This can be done via a 'show endpoint' command:
a-leaf101# show endpoint ip 10.0.1.100 detail
Legend:
s - arp H - vtep V - vpc-attached p - peer-aged
R - peer-attached-rl B - bounce S - static M - span
D - bounce-to-proxy O - peer-attached a - local-aged m - svc-mgr
L - local E - shared-service
+-----------------------------------+---------------+-----------------+--------------+-------------+-----------------------------+
VLAN/ Encap MAC Address MAC Info/ Interface Endpoint Group
Domain VLAN IP Address IP Info Info
+-----------------------------------+---------------+-----------------+--------------+-------------+-----------------------------+
341 vlan-1075 0000.1111.1111 LV po5 Prod:ap1:epg1
Prod:Vrf1 vlan-1075 10.0.1.100 LV po5
Note that the endpoint is learned. The packet should be forwarded based out port-channel 5 with VLAN tag 1075 set.
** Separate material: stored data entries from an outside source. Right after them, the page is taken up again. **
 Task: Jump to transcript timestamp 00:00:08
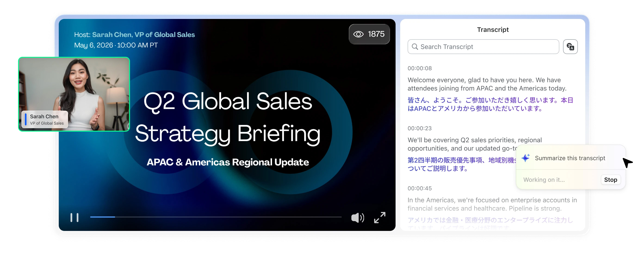click(x=420, y=68)
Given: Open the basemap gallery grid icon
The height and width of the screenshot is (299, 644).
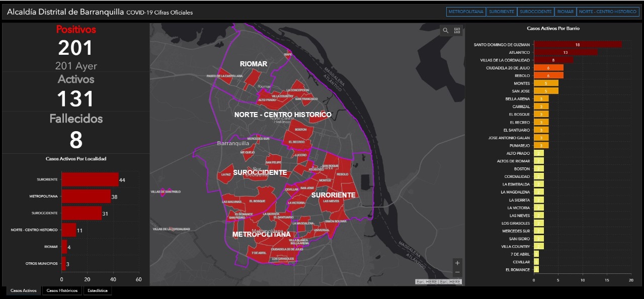Looking at the screenshot, I should coord(457,31).
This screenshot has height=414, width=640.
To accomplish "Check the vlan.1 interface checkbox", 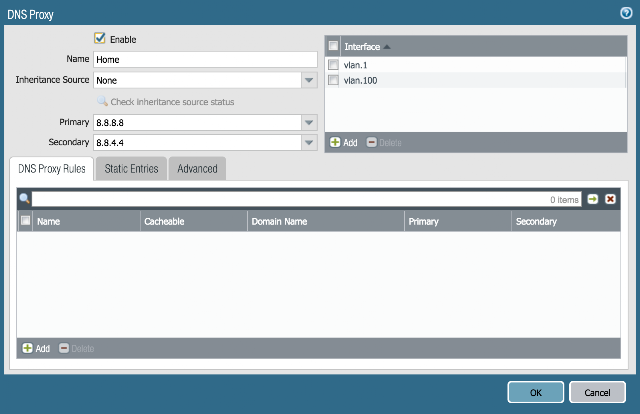I will [x=333, y=65].
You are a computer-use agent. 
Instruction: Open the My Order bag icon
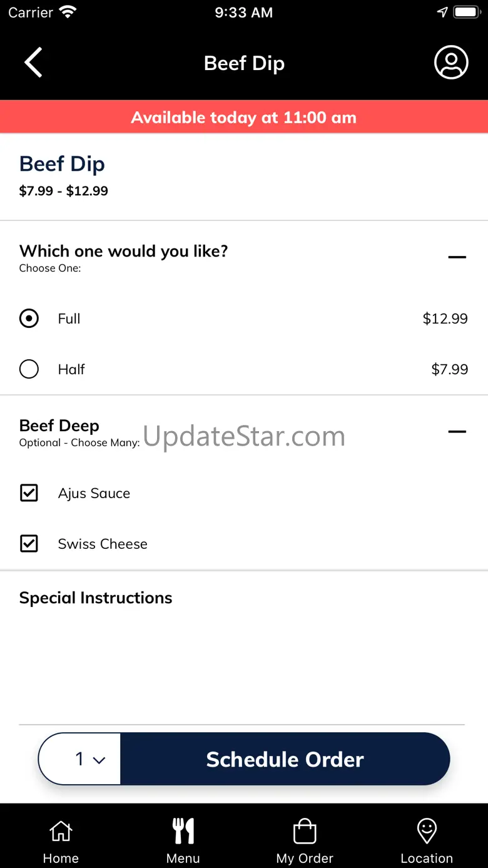click(305, 832)
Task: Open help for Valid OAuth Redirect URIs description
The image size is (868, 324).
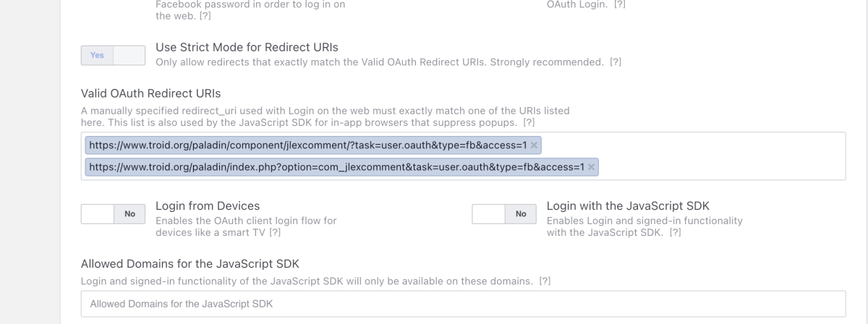Action: tap(529, 122)
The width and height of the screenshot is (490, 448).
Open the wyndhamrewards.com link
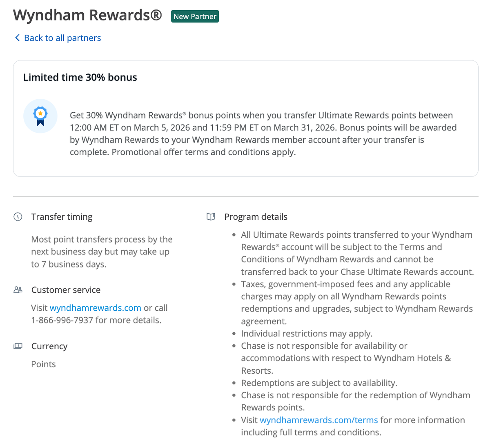96,308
As discussed in the "Tools" section of this chapter, fTriage can be used to map out an existing flow end-to-end and understand what every switch in the path is doing with the packet. This is particularly useful in larger and more complex deployments such as Multi-Pod.
Note that fTriage will take some time to fully run (potentially 15 minutes).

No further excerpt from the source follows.